Janet Margaret Hergt is an Australian geochemist. She is a Redmond Barry Distinguished Professor in the School of Geography, Earth and Atmospheric Sciences at the University of Melbourne, Victoria, Australia. The main focus of her research has been in the chemical analysis of rocks and minerals to explore the exquisite record of Earth processes preserved within them. Hergt is best known for her geochemical investigations of magmatic rocks although she has employed similar techniques in interdisciplinary projects including areas of archaeological and biological science.
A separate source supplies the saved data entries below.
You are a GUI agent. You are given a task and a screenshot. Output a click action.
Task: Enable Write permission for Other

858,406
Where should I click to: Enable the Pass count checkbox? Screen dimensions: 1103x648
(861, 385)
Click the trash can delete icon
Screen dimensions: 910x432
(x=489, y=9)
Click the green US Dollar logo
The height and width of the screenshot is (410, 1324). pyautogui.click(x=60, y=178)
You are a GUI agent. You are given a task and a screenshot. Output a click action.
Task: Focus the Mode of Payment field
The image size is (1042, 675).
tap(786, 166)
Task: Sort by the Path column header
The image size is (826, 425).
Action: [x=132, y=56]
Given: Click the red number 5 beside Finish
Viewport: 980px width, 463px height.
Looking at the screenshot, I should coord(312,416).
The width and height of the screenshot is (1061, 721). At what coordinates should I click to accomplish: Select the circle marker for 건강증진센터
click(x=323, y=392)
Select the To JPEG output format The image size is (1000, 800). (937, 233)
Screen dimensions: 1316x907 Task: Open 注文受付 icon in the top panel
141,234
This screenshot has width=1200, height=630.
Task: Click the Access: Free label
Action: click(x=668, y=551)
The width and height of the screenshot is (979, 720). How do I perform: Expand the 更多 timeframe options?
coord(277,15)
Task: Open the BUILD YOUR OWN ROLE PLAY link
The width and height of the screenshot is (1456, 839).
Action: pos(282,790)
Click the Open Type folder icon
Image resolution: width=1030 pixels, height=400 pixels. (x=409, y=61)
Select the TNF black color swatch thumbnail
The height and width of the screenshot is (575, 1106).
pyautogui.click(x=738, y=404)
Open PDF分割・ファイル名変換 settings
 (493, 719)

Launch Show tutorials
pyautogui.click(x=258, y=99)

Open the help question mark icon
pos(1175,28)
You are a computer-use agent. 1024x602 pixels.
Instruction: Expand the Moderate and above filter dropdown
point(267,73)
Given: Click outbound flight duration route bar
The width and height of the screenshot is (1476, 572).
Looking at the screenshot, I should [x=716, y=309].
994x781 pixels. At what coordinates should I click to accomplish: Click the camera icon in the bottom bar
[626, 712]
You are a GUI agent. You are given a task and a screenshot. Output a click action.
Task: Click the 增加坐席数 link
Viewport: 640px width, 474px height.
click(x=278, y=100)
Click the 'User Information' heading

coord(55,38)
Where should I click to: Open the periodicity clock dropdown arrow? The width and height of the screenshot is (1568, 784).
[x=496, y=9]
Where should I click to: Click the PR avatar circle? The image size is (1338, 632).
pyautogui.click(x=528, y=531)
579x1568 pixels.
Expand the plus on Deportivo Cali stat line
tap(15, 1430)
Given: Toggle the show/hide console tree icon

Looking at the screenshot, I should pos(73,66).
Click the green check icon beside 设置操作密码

== Early life and education ==
Hergt's earliest years were spent living on dairy farms in rural Victoria before moving to Frankston where she attended Karingal Primary School, and later Karingal High School. Hergt completed her undergraduate degree (BScHons) at La Trobe University in Melbourne in 1983, where she was awarded the David Myers University Medal and Ian Carlyle Medal in Geology. She received an Australian Government scholarship to study at the Australian National University in Canberra where she completed her PhD under the joint supervision of Bruce Chappell and Ian McDougall. Her project involved the analysis of compositionally unusual continental flood basalts (magmatism on a vast scale often occurring as a precursor to continental breakup) from the Ferrar Province and her thesis is entitled 'The Origin and Evolution of the Tasmanian Dolerites'. It was during this time that she learned to appreciate the power of trace element and isotopic data retrieved from magmatic rocks.

== Career and impact ==
Throughout her career, Hergt has retained a keen interest in extracting high quality geochemical data from rocks and minerals to solve problems in the geosciences. Her work on the Tasmanian Dolerites provided arguably the first dataset that combined major element, trace element, Sr-, Nd-, Pb- and oxygen isotope data on the same samples from a single suite of flood basalts. The dataset for the Tasmanian Dolerites, together with the extreme compositions of these rocks, provided the first opportunity to test competing hypotheses about source processes and constrain the origin of these magmas.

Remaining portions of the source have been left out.